## Data lines
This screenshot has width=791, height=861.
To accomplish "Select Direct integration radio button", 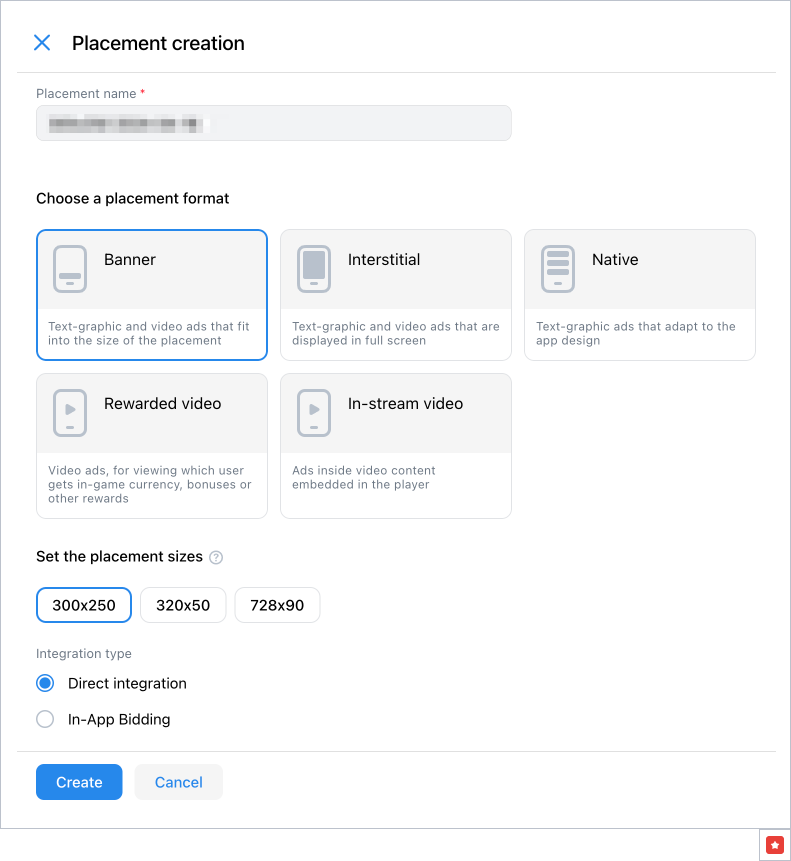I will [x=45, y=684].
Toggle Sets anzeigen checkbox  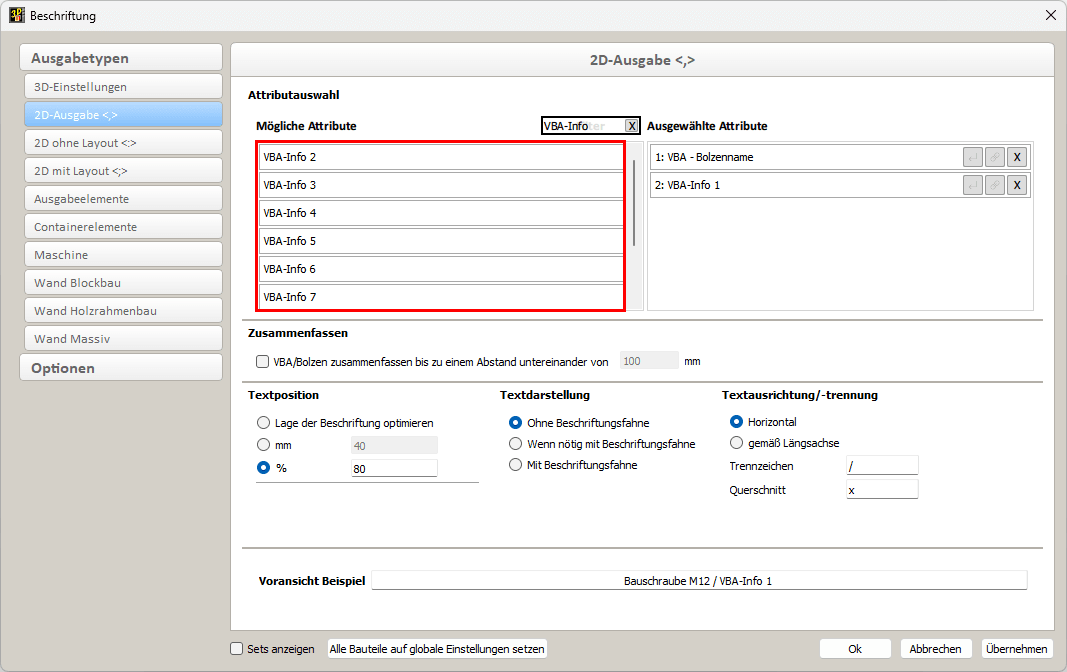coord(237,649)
...
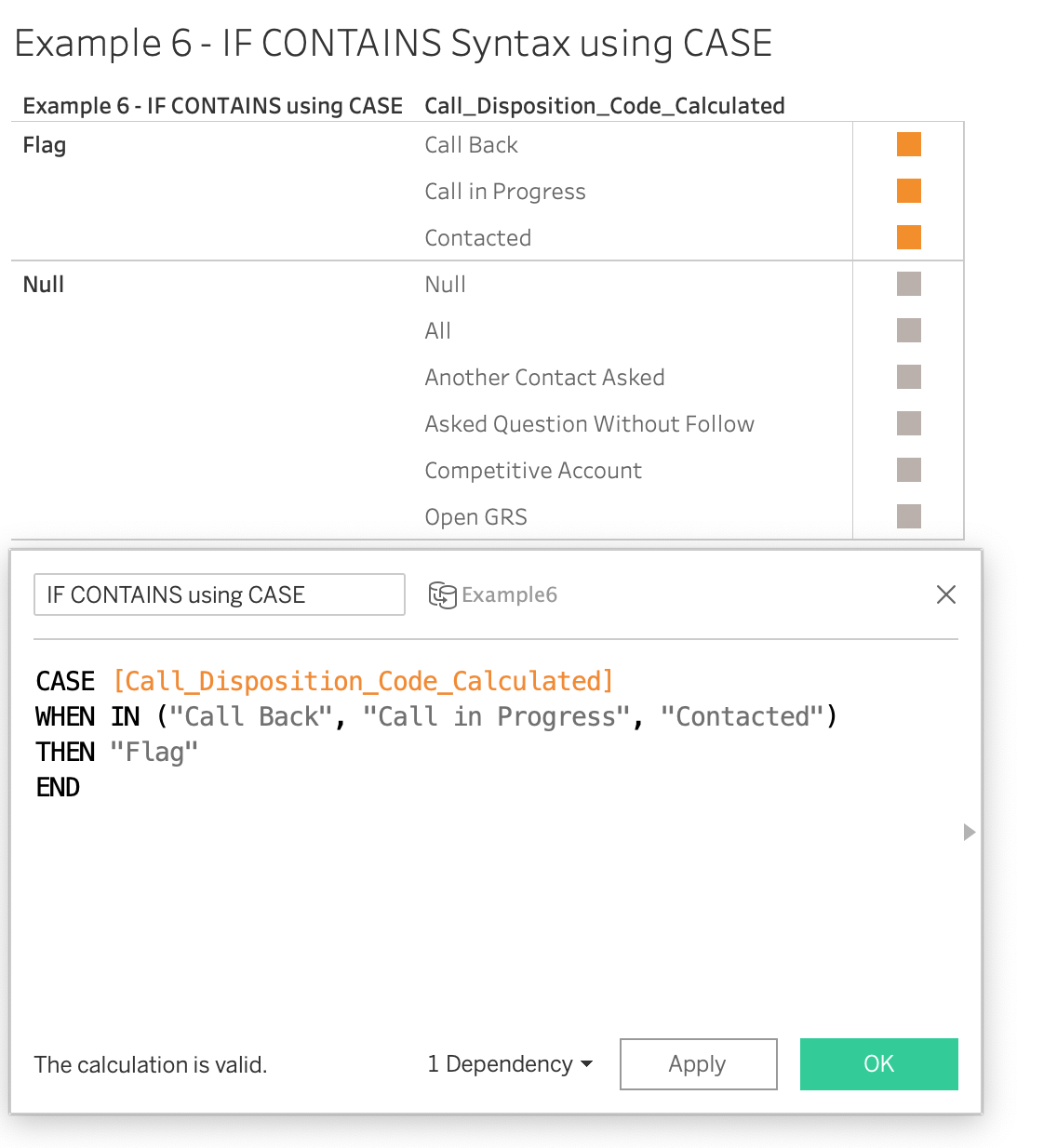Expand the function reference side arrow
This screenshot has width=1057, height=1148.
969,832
...
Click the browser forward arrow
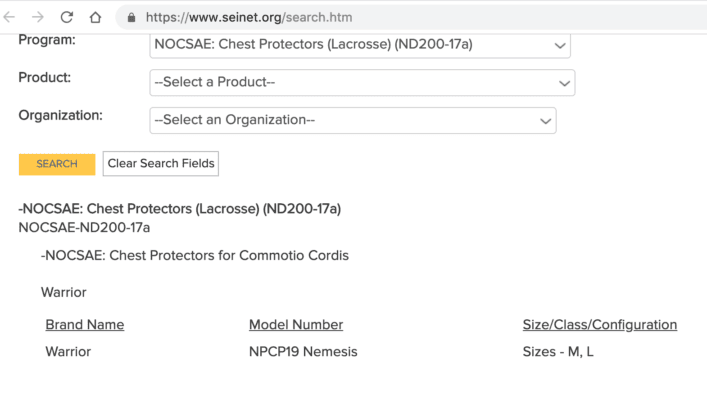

## The exercise
Pull out each row above that contains the string "This". Capitalization must match.

## Final answer
This screenshot has width=791, height=861.
This screenshot has width=1057, height=1148.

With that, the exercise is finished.